Santa Fe, NM – Below is a statement from Emily Kaltenbach, New Mexico State Director and Senior Director of Criminal Justice Reform Strategy for the Drug Policy Alliance, who served on the Governor’s working group on cannabis legalization, in response to the recommendations that were released today by the group:

“Having worked towards cannabis legalization in New Mexico for the better part of the last decade, we are grateful the Governor’s office involved us in this process by inviting us to be a part of the working group. We are excited by the opportunity to help shape New Mexico’s policies as it looks to become the 12th state in the country to legalize and regulate cannabis.

Many of the working group’s recommendations reflect DPA’s priorities, including creating equity in the marketplace, reinvesting back into communities most harmed by prohibition, protecting the medical cannabis program, safeguarding children, and establishing strong consumer protections. 
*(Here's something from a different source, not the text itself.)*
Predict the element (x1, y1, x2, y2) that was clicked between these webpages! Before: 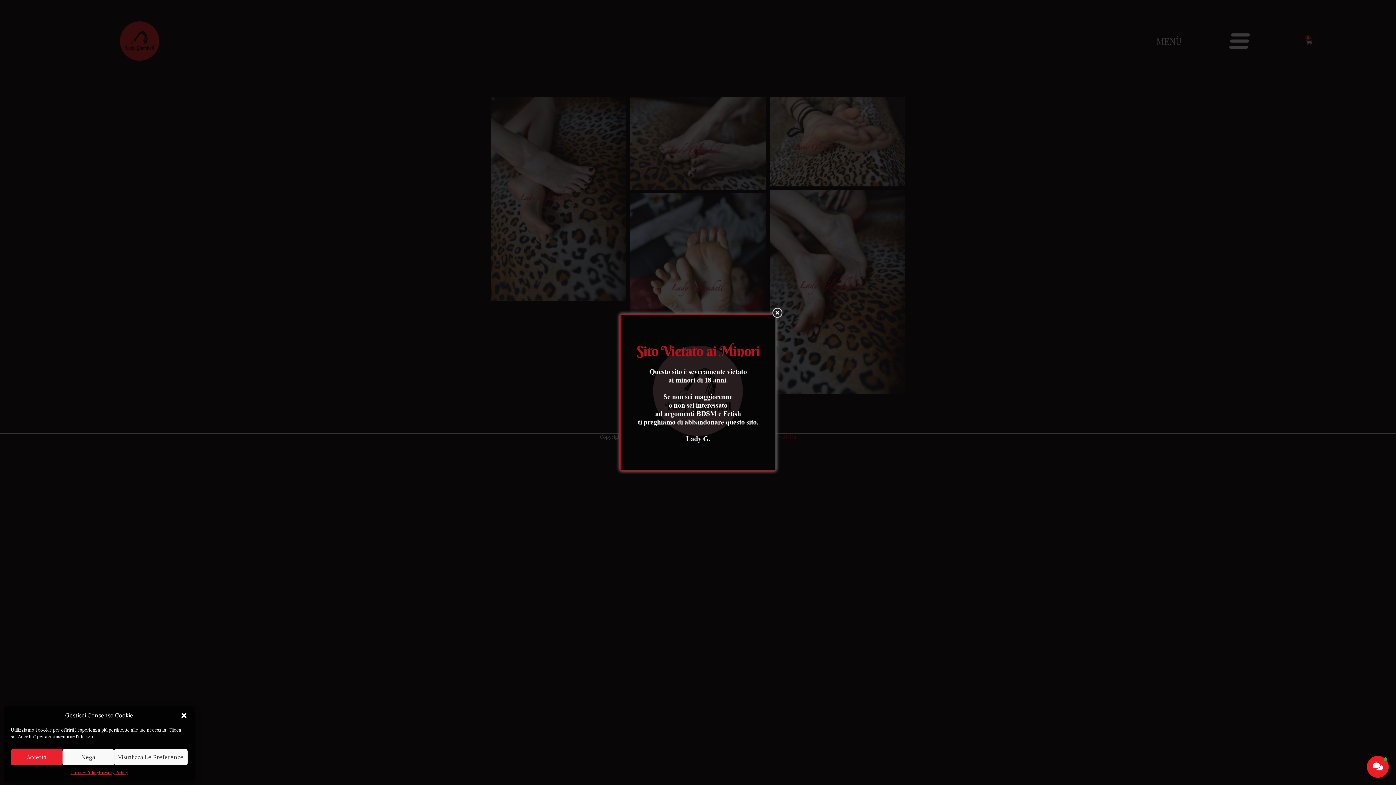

We are pleased that the Working Group specifically endorsed: 

  • Allowing persons with previous controlled substance convictions to participate as licensees and/or workers if they are otherwise eligible. 
  • Automatically expunging cannabis possession convictions.
  • Dedicating revenue to helping communities and small businesses access capital needed to start and grow NM-based businesses.
  • Dedicating new revenue to funds to support housing, job training and education programs statewide. 
  • Keep licensing fees low & allow for “micro business” licenses. These allow small family farms and entrepreneurs to enter the market with lower capital costs. 
  • Working with local community colleges on certifications/training to ensure that zip code or income is not a barrier to accessing industry skills.
  • Decriminalizing the grow of six or fewer plants to remove felony criminal implications for low-level personal production.

We have a responsibility through legalization to repair the harms to communities most impacted by prohibition and ensure that equity, along with social and economic justice, are at the heart of any cannabis legalization proposal.”